Why The Knicks Have The Advantage
The Knicks have the much stronger full-season profile. They are scoring 117.2 points per game, own a 119.5 offensive rating that ranks third, and carry a 113.1 defensive rating that ranks seventh. That is the cleanest summary of the matchup. The Knicks are better on both ends, and the gap gets even bigger once you add the Pacers’ injury list.
The shooting profile leans hard their way too. The Knicks are shooting 47.4% from the field and 37.4% from three, both strong marks, while the Pacers are at 45.0% from the field and 34.4% from three. Against a defense allowing basically 120.0 points per game, that difference matters a lot. If the Knicks get to their normal spacing and paint-touch game, the Pacers will struggle to hold up for four quarters.
The rebounding edge is another problem for the Pacers. The Knicks are at 46.1 rebounds per game, while the Pacers sit at 42.2. That matters even more with Towns questionable but still available as a threat, because the Pacers need almost perfect possession control to compensate for the offensive gap. If the Knicks win the glass, the margin can get wide fast.

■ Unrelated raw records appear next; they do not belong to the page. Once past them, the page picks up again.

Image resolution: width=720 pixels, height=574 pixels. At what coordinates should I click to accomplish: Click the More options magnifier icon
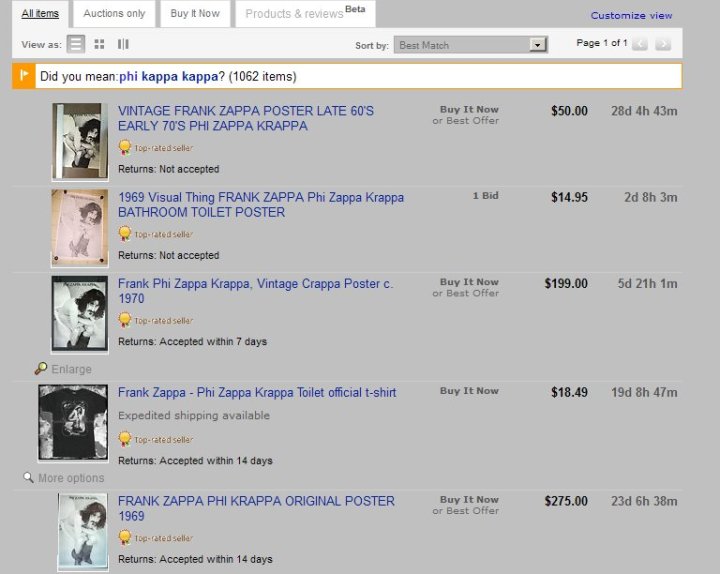pyautogui.click(x=28, y=478)
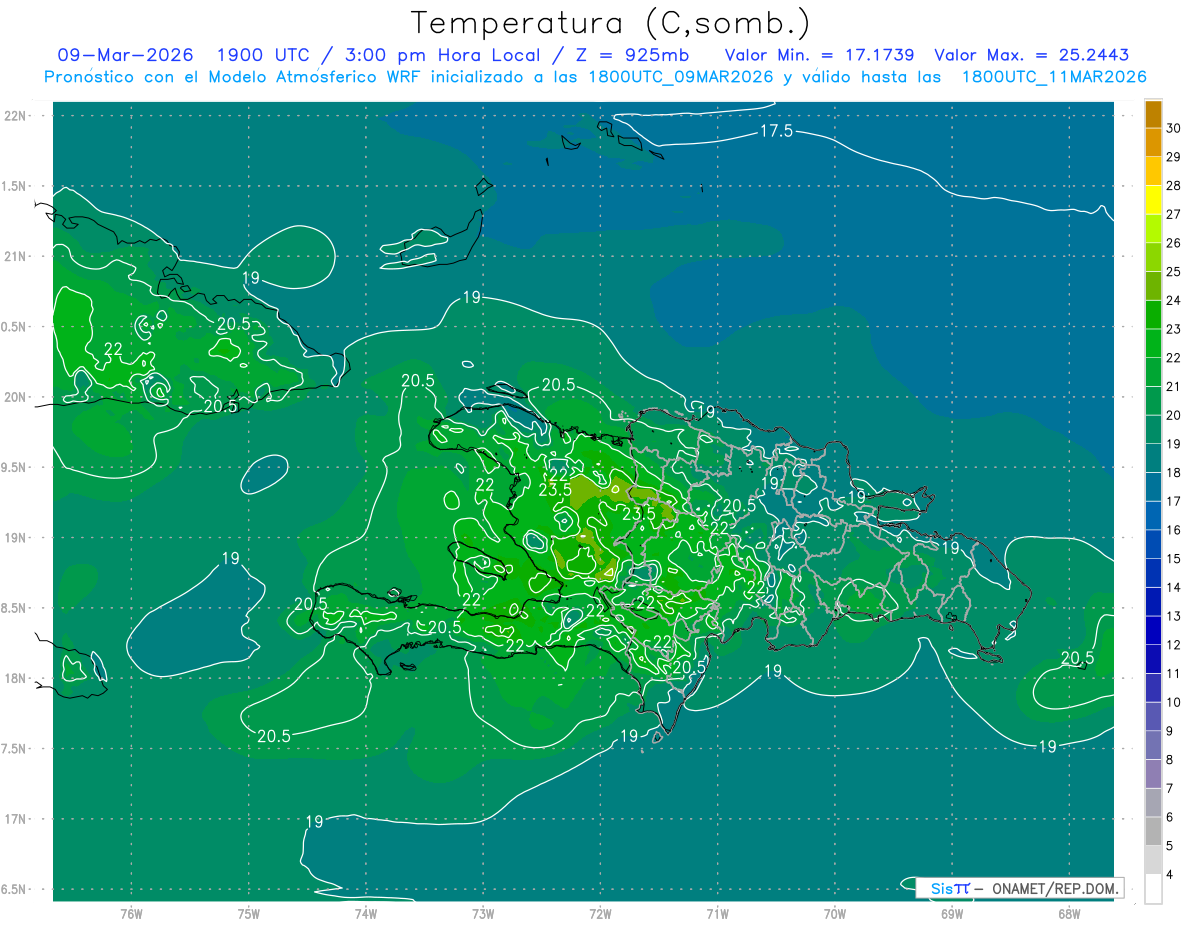Click the 30 label on the color scale
This screenshot has height=927, width=1200.
click(x=1174, y=128)
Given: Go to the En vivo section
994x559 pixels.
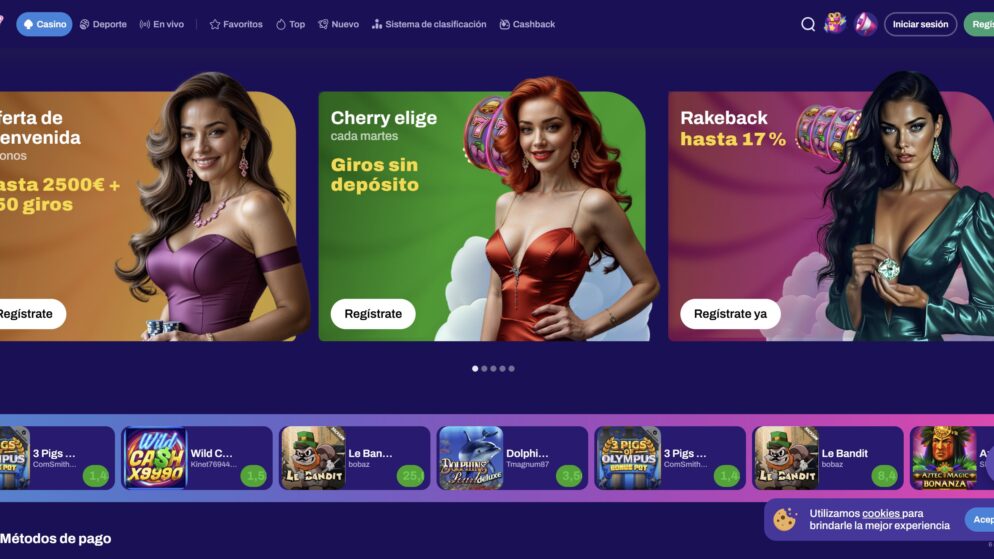Looking at the screenshot, I should 162,24.
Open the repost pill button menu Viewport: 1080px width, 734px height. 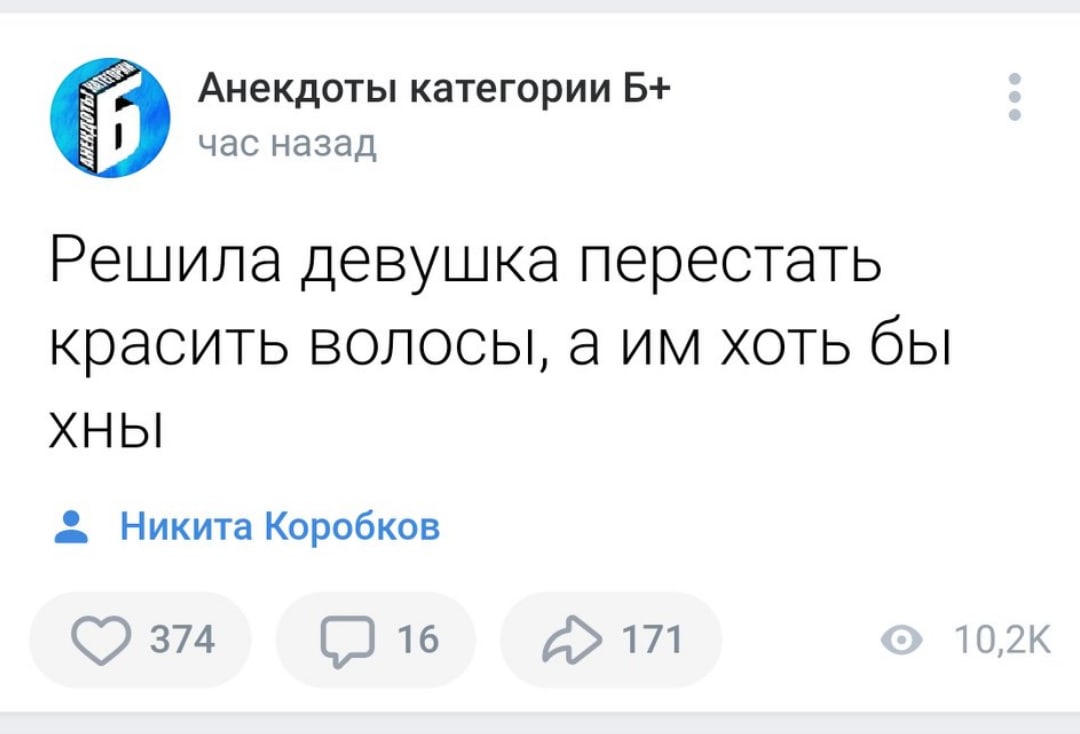click(x=611, y=640)
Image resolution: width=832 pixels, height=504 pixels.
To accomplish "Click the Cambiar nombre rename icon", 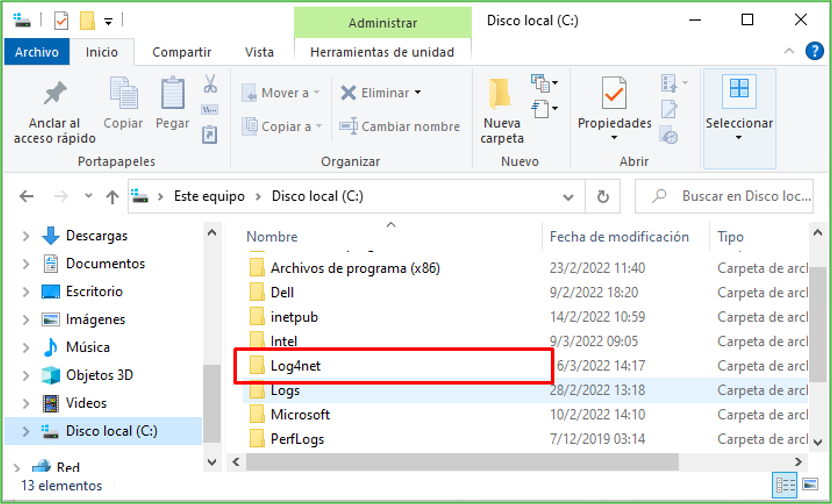I will click(348, 127).
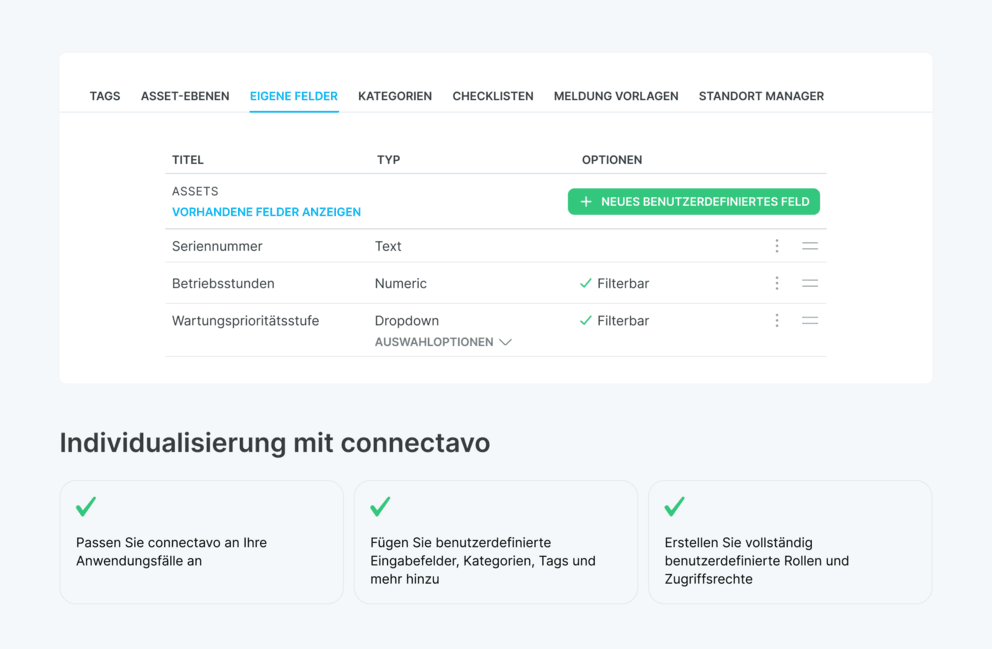This screenshot has width=992, height=649.
Task: Open VORHANDENE FELDER ANZEIGEN link
Action: pyautogui.click(x=266, y=212)
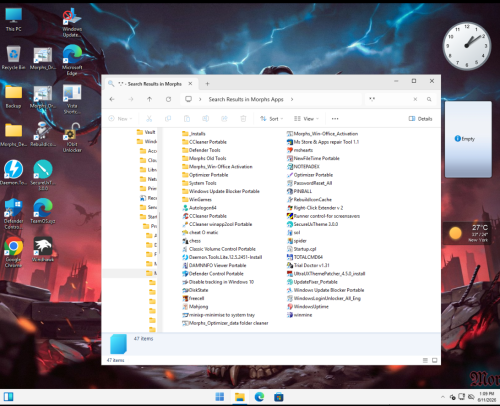Open the View dropdown menu
Image resolution: width=500 pixels, height=406 pixels.
pos(306,119)
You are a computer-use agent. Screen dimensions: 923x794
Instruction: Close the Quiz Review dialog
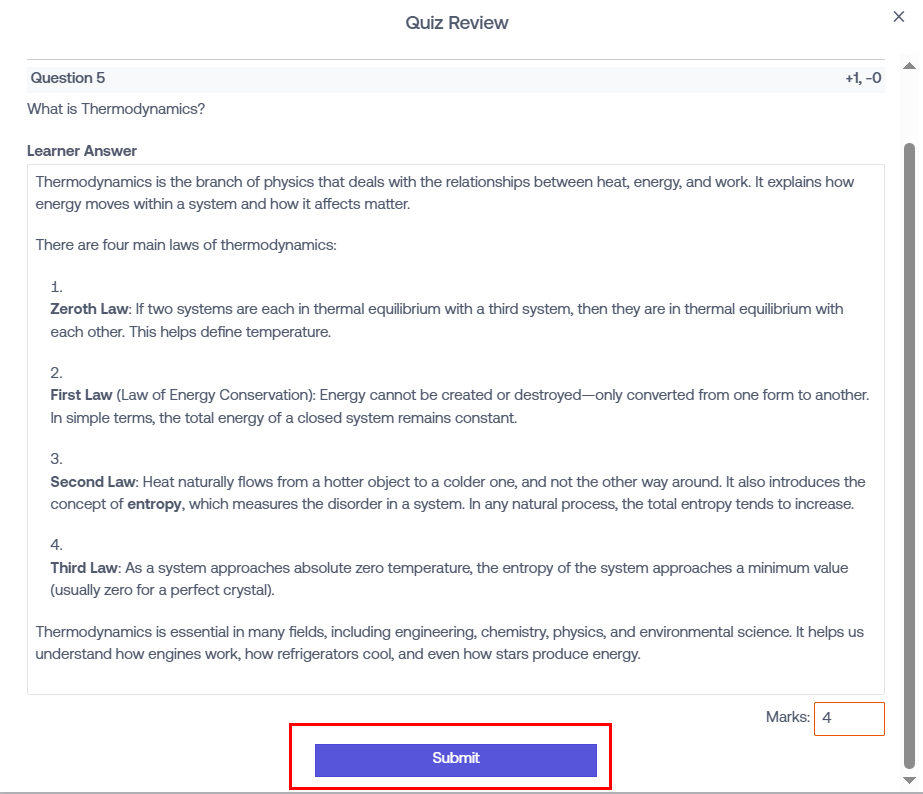899,16
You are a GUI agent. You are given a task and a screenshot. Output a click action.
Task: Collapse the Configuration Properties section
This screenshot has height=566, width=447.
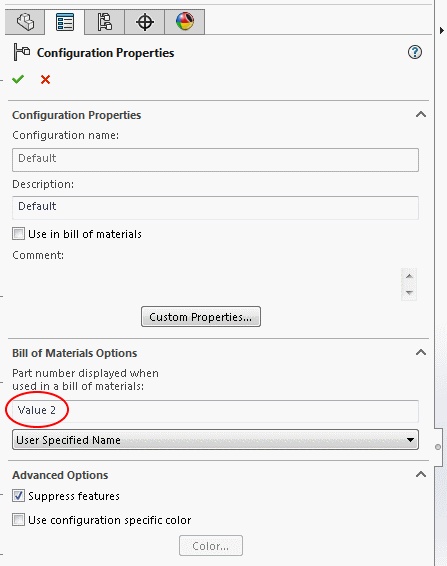[x=421, y=114]
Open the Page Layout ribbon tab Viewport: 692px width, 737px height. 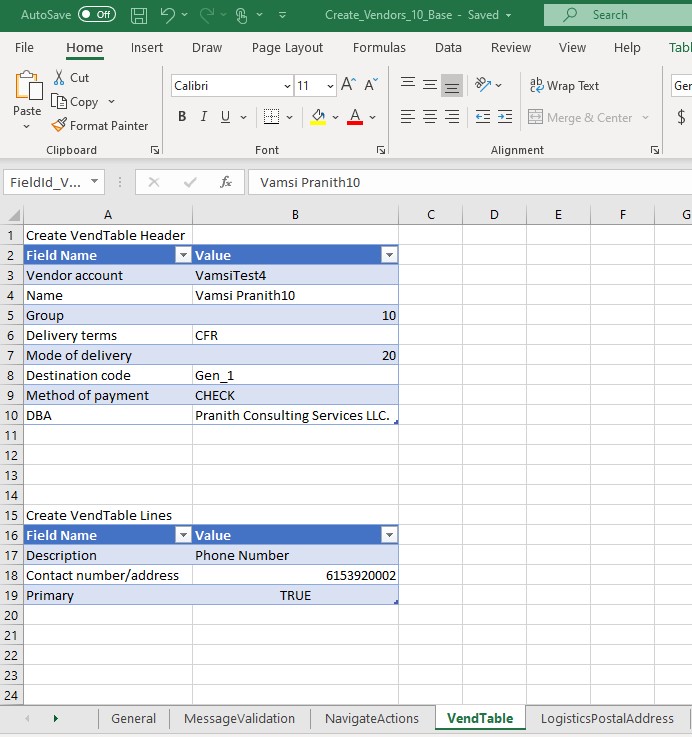[x=287, y=48]
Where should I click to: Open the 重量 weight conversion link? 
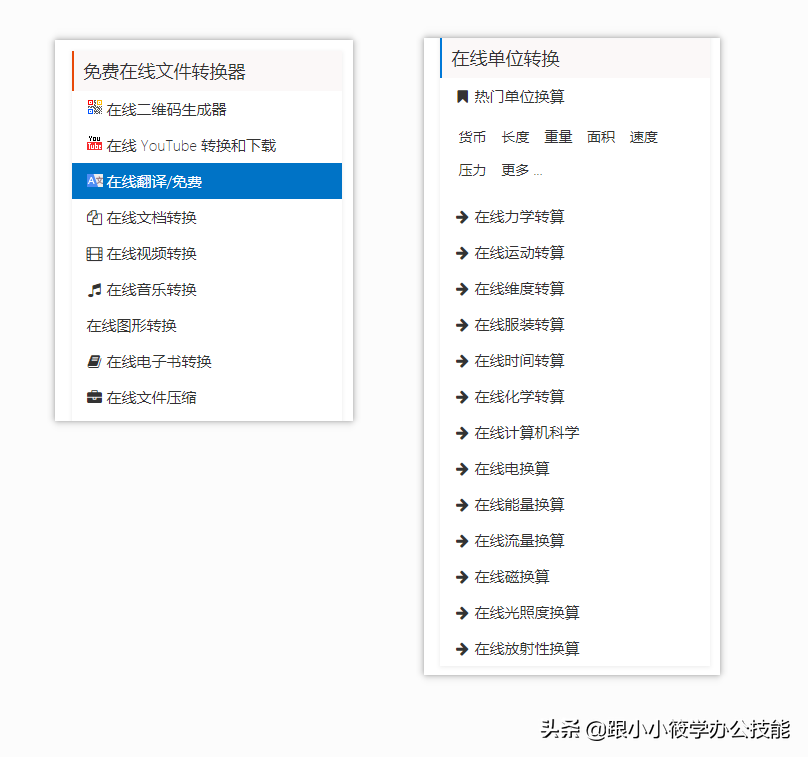coord(557,137)
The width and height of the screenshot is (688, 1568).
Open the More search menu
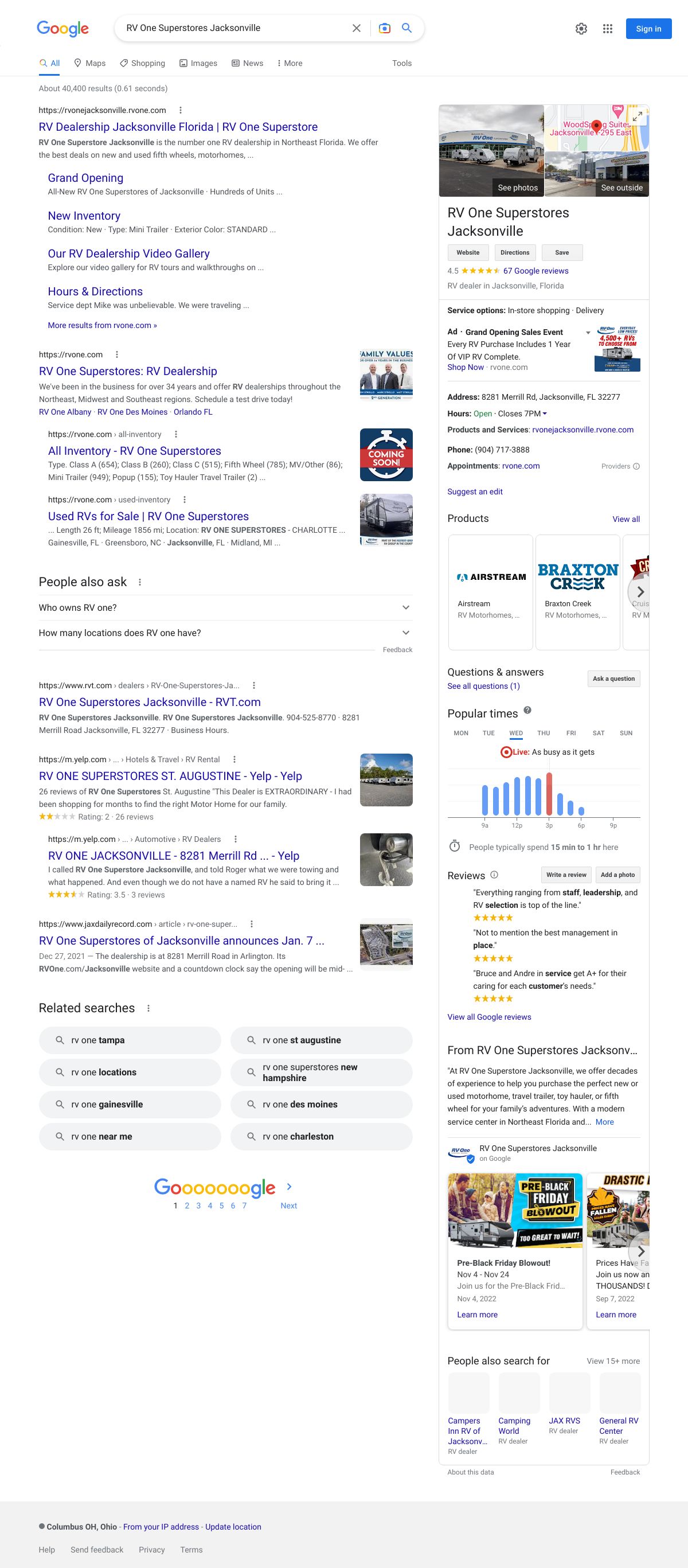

There is also the defensive matchup logic. The Pacers own a 109.7 offensive rating and a 117.8 defensive rating, and those are losing-team numbers. Even if the Knicks are short on bodies too, they still have more shot creation, more size, and a more reliable defensive base. Unless the Pacers turn this into a pure tempo game, the Knicks should have the cleaner answers possession after possession.
X-Factors
Aaron Nesmith is a real swing piece for the Pacers because he gives them one of the few healthy wings who can play both ends without needing touches called for him. Nesmith is averaging 13.1 points, 4.5 rebounds, and 2.1 assists. In this matchup, his role is to hit open threes, run the floor, and make Brunson or Bridges work defensively. If Nesmith gives the Pacers efficient wing offense, they have a better chance of keeping the game from tilting too early.
T.J. McConnell matters because this game could swing on whether the Pacers can survive the non-Nembhard minutes. McConnell has put up 9.3 points, 2.2 rebounds, and 4.7 assists this season, and his role here is to keep the offense organized, pressure the ball, and steal a few easy baskets with pace. If McConnell can speed the game up without losing control, the Pacers become more annoying to guard than the record suggests.
OG Anunoby is the first Knicks x-factor because this is the kind of matchup where his two-way value can show up in every quarter. Anunoby is producing 16.6 points, 5.2 rebounds, and 2.2 assists this season. His role here is to defend across positions, punish broken floor possessions, and make the Pacers pay whenever they overhelp toward Brunson. If Anunoby is aggressive early, the Knicks get another scoring lane without needing Towns at full strength.
Mikal Bridges is the other one because the Knicks need a stable secondary scorer on a night when Towns and Hart are both doubtful. Bridges is at 15.0 points, 4.1 rebounds, and 3.9 assists, and his job in this matchup is simple: attack closeouts, hit catch-and-shoot looks, and keep the offense flowing when Brunson gives the ball up. If Bridges gives the Knicks efficient offense on the wing, the Pacers will have a hard time staying attached.
Prediction
I’m taking the Knicks. The Pacers can make this faster than the Knicks want, and they have enough guard play to keep it uncomfortable for stretches, but the overall gap is too big. The Knicks have the third-ranked offense, the seventh-ranked defense, the better rebounding profile, and they are facing a team that has dropped 11 straight and is missing too much top-end creation. If Brunson controls the game the way he usually does, the Knicks should handle this.